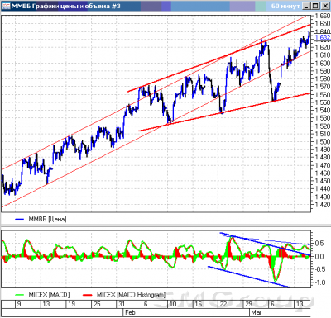Click the -1.0 level on MACD scale

[x=320, y=282]
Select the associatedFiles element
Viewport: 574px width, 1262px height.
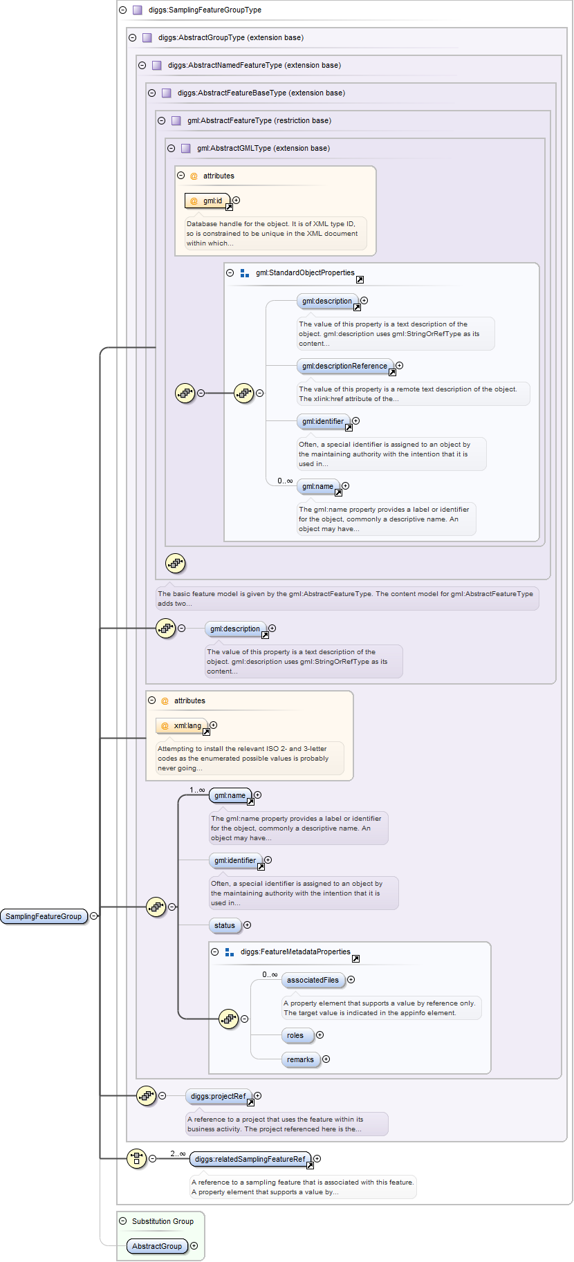(x=313, y=980)
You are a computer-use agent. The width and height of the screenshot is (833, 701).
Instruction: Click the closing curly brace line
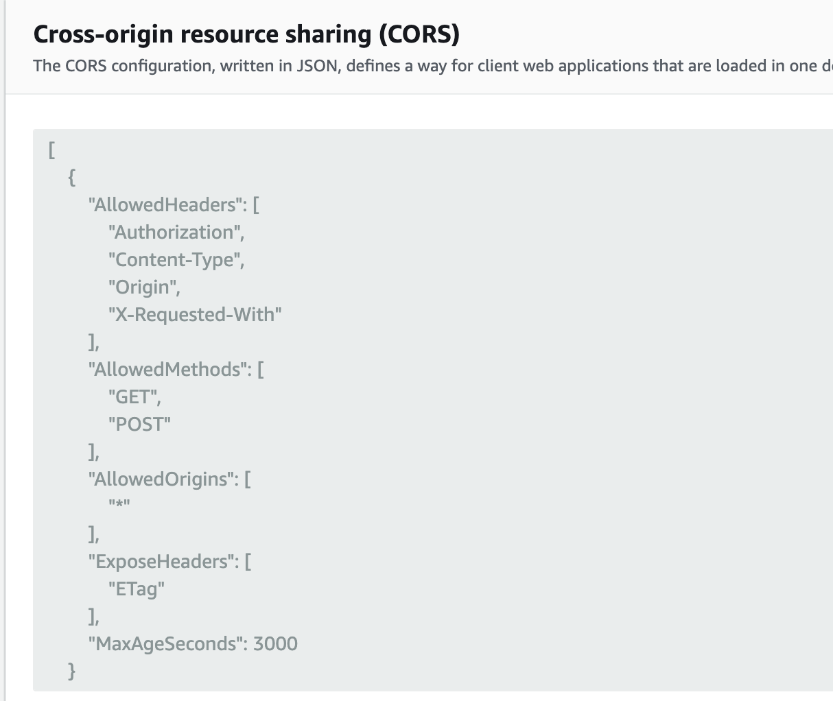(x=72, y=671)
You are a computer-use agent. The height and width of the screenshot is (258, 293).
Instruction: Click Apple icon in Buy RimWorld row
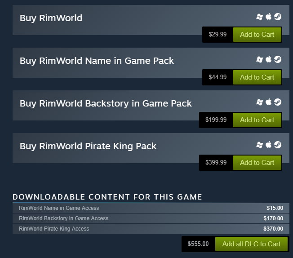269,17
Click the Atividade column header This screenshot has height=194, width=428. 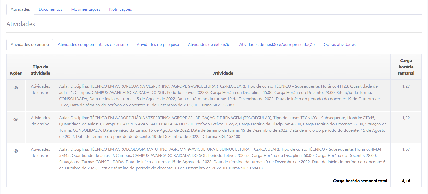(x=223, y=73)
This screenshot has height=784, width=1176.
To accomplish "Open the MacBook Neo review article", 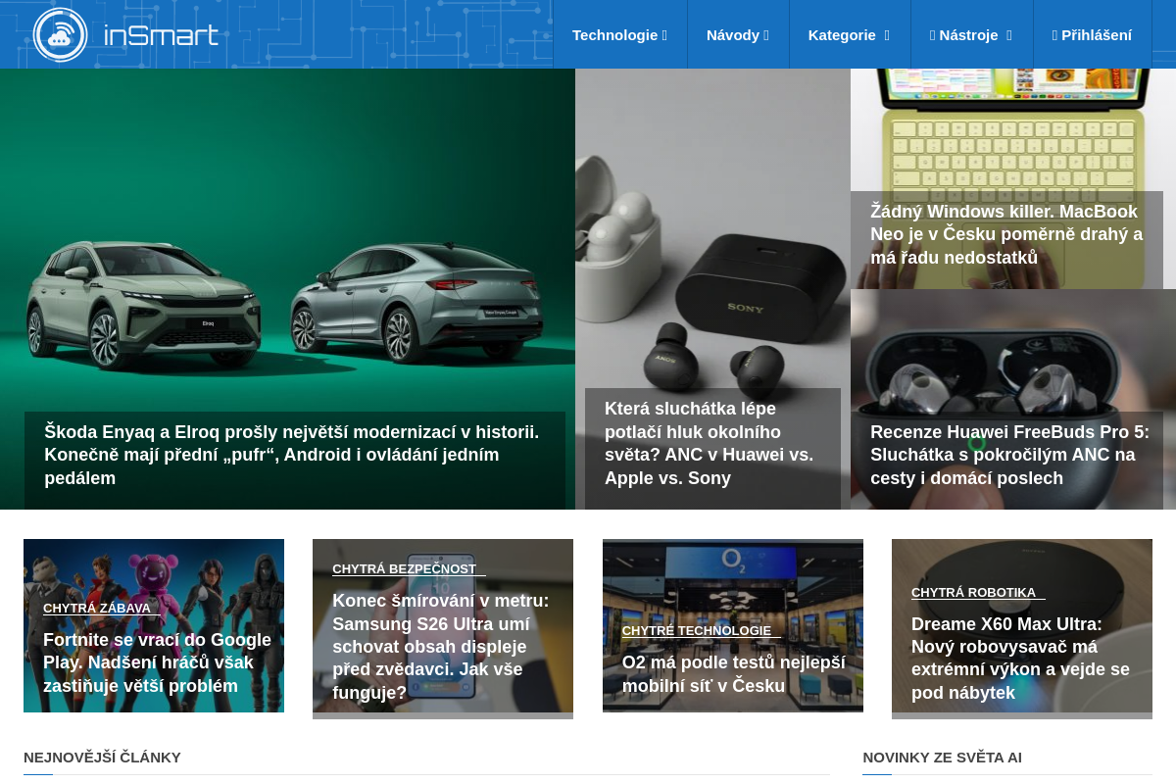I will 1005,234.
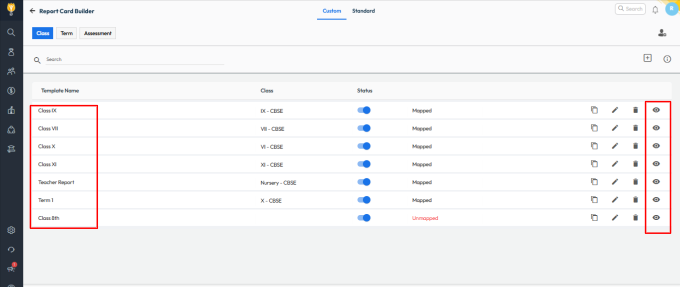Select the Custom tab
Viewport: 680px width, 287px height.
click(x=332, y=11)
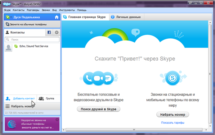Open the Контакты menu in menu bar

click(18, 10)
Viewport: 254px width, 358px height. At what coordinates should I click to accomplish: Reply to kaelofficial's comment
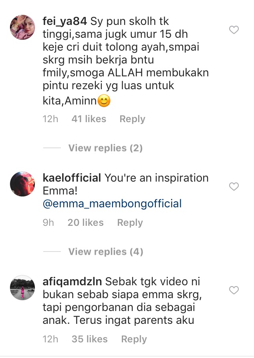coord(130,223)
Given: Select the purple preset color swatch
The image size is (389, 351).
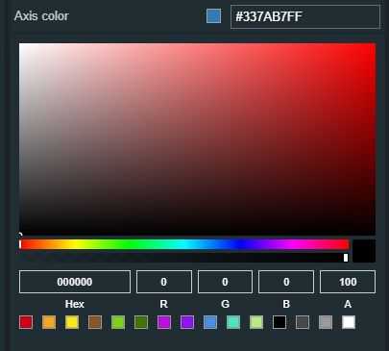Looking at the screenshot, I should (x=187, y=322).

__________________________________________________

• To do
From the line containing "Given: Select the purple preset color swatch" down to the end of the listing above, every line is to be returned exactly, though the pictures are not.

• Answer for the task
Given: Select the purple preset color swatch
The image size is (389, 351).
Looking at the screenshot, I should (x=187, y=322).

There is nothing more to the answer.